(Collected data)
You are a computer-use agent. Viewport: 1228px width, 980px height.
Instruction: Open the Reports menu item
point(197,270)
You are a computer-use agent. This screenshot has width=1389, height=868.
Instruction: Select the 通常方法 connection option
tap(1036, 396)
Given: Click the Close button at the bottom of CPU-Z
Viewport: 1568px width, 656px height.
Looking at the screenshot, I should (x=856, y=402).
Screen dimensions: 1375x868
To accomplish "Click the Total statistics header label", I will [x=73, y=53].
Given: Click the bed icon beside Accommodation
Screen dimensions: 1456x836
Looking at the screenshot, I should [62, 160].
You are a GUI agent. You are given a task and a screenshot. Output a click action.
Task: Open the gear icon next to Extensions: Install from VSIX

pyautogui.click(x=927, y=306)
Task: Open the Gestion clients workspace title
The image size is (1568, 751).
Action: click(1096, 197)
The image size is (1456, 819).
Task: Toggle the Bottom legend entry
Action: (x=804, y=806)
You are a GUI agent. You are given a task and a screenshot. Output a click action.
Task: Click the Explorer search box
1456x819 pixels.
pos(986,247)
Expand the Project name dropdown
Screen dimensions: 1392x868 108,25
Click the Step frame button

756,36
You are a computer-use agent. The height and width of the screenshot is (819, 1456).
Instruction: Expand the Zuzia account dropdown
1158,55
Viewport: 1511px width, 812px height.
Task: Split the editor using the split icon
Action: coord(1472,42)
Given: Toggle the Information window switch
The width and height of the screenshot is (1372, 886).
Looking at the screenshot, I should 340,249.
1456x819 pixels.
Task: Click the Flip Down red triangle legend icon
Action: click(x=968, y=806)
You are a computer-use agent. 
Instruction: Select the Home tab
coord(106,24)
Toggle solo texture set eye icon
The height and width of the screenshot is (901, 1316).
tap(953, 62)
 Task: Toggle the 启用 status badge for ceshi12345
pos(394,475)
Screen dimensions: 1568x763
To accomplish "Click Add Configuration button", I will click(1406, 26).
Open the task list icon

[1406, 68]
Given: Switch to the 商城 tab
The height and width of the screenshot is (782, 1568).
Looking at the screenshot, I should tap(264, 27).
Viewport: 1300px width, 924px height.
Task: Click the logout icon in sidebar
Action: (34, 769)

## The problem
Show the lines above with "agent".

## Response box
You are a computer-use agent. Viewport: 1228px width, 980px height.
You are a computer-use agent. This screenshot has width=1389, height=868.
You are a GUI agent. You are given a task and a screenshot. Output a click action.
You are a GUI agent. You are given a task and a screenshot. Output a click action.
You are a computer-use agent. The height and width of the screenshot is (819, 1456).
You are a computer-use agent. 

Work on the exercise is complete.